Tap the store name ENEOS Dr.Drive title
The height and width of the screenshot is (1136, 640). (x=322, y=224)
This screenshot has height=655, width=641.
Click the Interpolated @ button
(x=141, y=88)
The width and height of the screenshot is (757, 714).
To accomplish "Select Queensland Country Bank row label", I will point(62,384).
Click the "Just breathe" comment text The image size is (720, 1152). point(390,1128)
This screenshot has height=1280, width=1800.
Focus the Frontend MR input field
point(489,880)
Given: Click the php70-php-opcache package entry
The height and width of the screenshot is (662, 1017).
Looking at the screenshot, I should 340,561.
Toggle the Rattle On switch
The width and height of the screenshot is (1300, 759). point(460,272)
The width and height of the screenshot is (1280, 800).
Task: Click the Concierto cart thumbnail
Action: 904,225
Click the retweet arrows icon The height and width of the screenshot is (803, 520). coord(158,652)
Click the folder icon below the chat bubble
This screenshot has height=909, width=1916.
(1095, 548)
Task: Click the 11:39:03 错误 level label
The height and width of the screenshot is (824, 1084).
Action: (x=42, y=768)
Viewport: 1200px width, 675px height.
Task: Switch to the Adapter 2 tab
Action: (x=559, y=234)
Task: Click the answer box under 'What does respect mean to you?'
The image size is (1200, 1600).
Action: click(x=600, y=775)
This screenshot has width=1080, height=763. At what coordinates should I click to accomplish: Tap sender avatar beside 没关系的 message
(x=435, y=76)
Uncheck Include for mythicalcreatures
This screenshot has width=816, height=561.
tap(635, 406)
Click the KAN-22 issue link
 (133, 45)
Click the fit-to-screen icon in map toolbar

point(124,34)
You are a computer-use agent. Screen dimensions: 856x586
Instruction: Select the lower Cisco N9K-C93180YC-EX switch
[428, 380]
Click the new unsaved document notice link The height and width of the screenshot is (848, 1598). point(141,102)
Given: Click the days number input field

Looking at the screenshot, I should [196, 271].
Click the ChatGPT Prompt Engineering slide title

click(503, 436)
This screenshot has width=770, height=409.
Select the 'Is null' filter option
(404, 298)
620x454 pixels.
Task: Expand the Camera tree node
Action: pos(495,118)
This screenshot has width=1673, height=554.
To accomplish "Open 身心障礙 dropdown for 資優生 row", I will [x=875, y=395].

········

Each line, starting with the one that holds "This screenshot has height=909, width=1916." and ending with the last line of the listing, is to be restated exactly.

This screenshot has height=909, width=1916.
(1095, 548)
Task: Click the 11:39:03 错误 level label
The height and width of the screenshot is (824, 1084).
Action: (x=42, y=768)
Viewport: 1200px width, 675px height.
Task: Switch to the Adapter 2 tab
Action: (x=559, y=234)
Task: Click the answer box under 'What does respect mean to you?'
The image size is (1200, 1600).
Action: click(x=600, y=775)
This screenshot has width=1080, height=763. At what coordinates should I click to accomplish: Tap sender avatar beside 没关系的 message
(x=435, y=76)
Uncheck Include for mythicalcreatures
This screenshot has width=816, height=561.
tap(635, 406)
Click the KAN-22 issue link
 (133, 45)
Click the fit-to-screen icon in map toolbar

point(124,34)
You are a computer-use agent. Screen dimensions: 856x586
Instruction: Select the lower Cisco N9K-C93180YC-EX switch
[428, 380]
Click the new unsaved document notice link The height and width of the screenshot is (848, 1598). point(141,102)
Given: Click the days number input field

Looking at the screenshot, I should [196, 271].
Click the ChatGPT Prompt Engineering slide title

click(503, 436)
This screenshot has width=770, height=409.
Select the 'Is null' filter option
(404, 298)
620x454 pixels.
Task: Expand the Camera tree node
Action: pos(495,118)
This screenshot has width=1673, height=554.
To accomplish "Open 身心障礙 dropdown for 資優生 row", I will [x=875, y=395].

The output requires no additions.